ASSIGNMENT – Each line of the data that mentions the string "blue" needs to be identified and copied.

Records contained in a dataset:
-----
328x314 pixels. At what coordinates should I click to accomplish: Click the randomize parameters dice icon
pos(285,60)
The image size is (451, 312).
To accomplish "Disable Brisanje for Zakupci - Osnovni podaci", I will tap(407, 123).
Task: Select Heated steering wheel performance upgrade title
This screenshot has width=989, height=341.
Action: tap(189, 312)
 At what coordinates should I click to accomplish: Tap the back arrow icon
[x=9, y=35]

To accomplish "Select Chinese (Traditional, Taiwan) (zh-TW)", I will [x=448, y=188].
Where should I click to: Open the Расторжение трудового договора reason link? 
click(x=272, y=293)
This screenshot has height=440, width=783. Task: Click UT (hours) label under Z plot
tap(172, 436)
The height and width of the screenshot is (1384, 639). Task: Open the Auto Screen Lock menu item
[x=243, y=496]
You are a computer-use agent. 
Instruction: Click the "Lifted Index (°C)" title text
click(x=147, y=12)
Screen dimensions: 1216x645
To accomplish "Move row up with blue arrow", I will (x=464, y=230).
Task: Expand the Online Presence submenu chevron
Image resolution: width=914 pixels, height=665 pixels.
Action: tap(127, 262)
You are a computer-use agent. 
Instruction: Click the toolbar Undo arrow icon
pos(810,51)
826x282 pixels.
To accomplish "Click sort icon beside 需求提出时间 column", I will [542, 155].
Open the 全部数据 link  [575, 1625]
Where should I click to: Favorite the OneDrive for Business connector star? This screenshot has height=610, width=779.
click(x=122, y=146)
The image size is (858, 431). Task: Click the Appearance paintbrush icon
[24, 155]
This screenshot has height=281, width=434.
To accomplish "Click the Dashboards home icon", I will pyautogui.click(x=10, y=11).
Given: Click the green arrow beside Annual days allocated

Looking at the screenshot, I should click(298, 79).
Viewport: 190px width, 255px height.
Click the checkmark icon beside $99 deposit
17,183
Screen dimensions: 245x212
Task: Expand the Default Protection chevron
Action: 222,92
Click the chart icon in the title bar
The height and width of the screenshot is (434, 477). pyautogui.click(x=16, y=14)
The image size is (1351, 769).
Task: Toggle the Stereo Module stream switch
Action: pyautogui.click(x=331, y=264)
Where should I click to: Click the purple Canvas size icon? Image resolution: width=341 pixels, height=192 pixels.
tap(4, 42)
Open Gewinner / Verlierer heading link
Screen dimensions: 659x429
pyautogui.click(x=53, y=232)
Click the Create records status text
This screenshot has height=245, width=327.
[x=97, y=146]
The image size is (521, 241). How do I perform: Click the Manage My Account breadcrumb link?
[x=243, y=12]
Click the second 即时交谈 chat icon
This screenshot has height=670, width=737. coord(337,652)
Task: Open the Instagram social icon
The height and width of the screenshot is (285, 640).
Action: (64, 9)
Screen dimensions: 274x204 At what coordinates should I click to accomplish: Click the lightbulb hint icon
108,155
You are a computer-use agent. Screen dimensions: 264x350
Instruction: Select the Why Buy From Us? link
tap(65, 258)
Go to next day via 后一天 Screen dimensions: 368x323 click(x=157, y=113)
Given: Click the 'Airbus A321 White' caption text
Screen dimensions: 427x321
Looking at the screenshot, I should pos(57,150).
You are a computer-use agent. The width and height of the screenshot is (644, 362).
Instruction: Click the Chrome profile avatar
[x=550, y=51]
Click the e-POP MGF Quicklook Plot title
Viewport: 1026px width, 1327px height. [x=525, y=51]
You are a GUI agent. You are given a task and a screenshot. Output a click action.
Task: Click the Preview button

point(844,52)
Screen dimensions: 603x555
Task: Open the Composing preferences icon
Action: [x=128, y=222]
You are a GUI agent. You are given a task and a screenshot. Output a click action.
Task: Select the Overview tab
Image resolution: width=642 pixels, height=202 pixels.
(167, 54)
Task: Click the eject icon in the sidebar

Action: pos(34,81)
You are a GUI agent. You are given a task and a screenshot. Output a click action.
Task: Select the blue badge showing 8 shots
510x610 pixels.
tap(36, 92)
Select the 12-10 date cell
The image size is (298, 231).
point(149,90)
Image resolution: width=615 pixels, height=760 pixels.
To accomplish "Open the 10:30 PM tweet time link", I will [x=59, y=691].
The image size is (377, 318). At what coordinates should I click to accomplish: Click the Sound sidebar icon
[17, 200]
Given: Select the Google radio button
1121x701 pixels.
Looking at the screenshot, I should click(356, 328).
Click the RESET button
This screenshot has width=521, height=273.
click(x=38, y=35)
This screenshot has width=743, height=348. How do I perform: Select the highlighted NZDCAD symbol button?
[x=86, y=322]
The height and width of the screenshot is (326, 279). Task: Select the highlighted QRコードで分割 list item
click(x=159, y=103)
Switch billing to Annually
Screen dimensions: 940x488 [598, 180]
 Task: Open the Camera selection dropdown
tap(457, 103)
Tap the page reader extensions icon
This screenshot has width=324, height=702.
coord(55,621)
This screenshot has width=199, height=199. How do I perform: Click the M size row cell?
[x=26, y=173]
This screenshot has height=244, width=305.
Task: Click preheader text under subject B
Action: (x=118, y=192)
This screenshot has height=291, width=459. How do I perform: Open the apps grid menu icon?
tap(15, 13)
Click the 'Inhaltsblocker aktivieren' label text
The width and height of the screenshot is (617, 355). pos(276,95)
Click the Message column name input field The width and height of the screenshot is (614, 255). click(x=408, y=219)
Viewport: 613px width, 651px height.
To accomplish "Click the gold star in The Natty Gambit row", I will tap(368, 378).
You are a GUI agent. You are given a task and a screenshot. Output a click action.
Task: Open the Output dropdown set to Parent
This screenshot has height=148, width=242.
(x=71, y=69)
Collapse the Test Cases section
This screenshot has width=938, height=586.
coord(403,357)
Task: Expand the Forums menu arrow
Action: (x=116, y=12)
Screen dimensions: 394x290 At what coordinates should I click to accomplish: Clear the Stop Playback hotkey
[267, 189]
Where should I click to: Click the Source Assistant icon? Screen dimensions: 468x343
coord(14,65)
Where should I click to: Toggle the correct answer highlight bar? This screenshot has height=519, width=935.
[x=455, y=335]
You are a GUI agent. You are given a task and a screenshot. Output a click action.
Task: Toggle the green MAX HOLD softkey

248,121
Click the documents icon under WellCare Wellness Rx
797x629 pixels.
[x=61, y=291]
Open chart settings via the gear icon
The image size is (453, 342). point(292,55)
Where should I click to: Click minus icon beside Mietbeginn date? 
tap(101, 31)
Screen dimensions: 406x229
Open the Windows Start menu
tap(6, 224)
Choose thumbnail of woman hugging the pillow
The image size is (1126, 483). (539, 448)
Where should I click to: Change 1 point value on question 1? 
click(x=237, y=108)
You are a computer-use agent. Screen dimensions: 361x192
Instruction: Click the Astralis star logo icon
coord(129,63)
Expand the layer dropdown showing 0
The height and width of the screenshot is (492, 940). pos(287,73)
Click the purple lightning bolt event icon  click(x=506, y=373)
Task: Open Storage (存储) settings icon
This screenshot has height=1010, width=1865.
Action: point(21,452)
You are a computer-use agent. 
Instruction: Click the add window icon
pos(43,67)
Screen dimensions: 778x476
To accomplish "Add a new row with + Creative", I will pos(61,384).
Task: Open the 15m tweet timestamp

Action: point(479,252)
-----
REPLY TO THE TASK –
To accomplish "Move row up with blue arrow", I will (x=464, y=230).
Task: Select the blue badge showing 8 shots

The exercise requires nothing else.